After birth, the researchers tracked the development of sensory and motor skills—using tests similar to those used for human babies—and interaction with the mother.

“The trajectory was quite different,” Pittet said. Right after birth, infant monkeys spend a lot of time on their mother but start to separate after about two weeks. But the Zika infants spent much more time clinging to their mothers through the first month.

It’s not clear whether the mother or the infant is initiating this contact, Bliss-Moreau said. “We know that moms will keep hold of infants that are having challenges,” she said.

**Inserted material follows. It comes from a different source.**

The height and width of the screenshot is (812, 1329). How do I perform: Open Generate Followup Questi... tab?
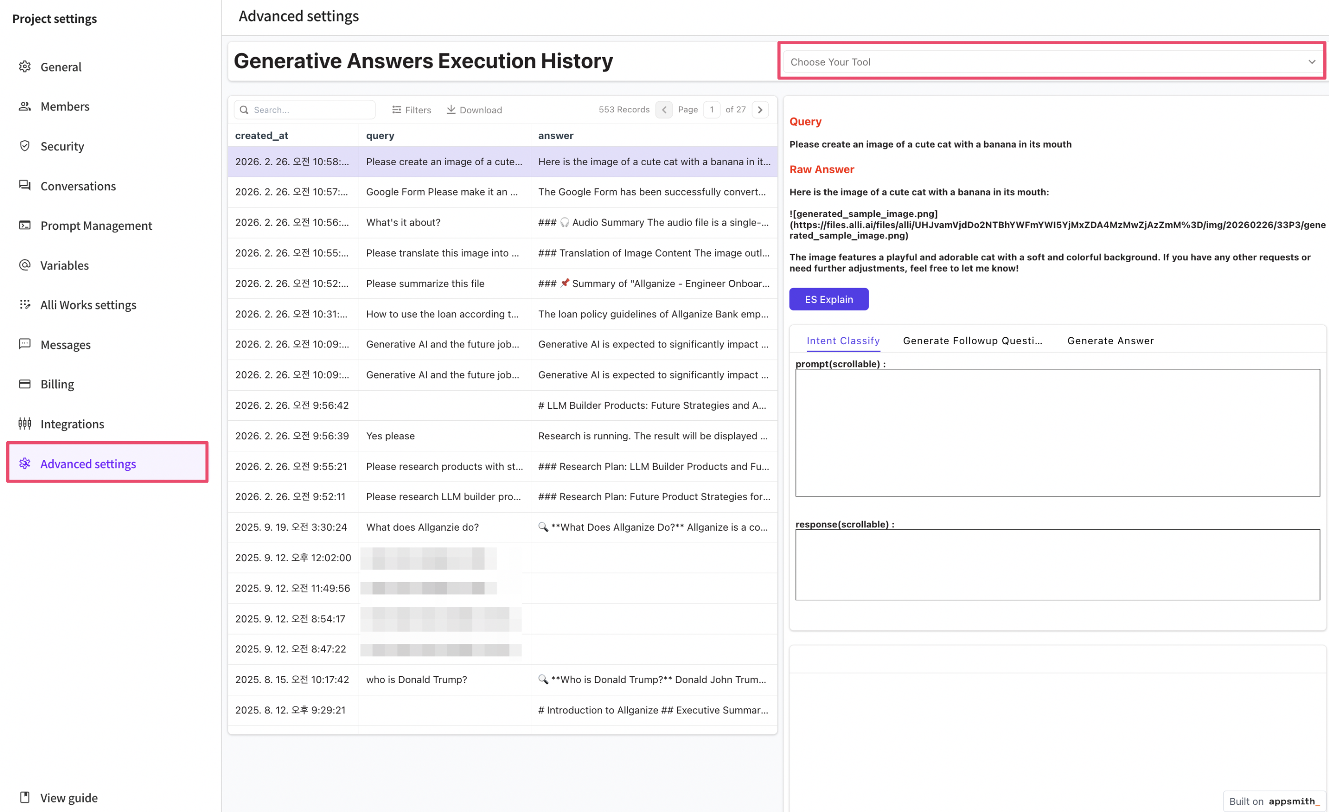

The RNA concentrations of Zika virus (an indicator of infection magnitude) “were higher in mothers whose fetuses were male, and the magnitude of ZIKV RNA in the mothers’ plasma or amniotic fluid predicted infant outcomes.” In addition, growth delays and effects on mother-infant interactions were greater in male than in female infants, although both showed delays compared to uninfected controls.

Additionally, the animals were housed in established social groups of multiple adult females (including their mother), a single male, and other male and female infants of about the same age. This allows the infants to learn from each other and from the adults, Pittet said.

“The presence of unrelated adults and infants in the social group is a critical factor for normative development,” he said. “Offering such a social rearing environment is tons of additional work but ensures a lot more relevance to developmental studies.”

The authors plan to describe the monkeys’ growth through the first two years of life in upcoming publications. Zika virus exposure during pregnancy sets off a cascade of consequences that may not appear until later in development, Pittet said.

The finding that outcomes correlate with viral load during pregnancy offers opportunities to intervene, the researchers said. A drug or vaccine would not have to completely eliminate the virus to be beneficial. This may be generally true for other infections that can affect the fetus, such as SARS-CoV-2.

“Anything you can do to reduce viral load is a good thing for infant development,” Bliss-Moreau said. A 2019 study by CNPRC scientists, in collaboration with the National Institute of Allergy and Infectious Diseases, found that an experimental Zika vaccine lowered levels of circulating viruses in pregnant macaques.

While no local transmission of the virus has been reported in the United States since 2018, the mosquitoes that carry Zika virus continue to expand their range throughout Africa, the Americas, Asia, and the Pacific.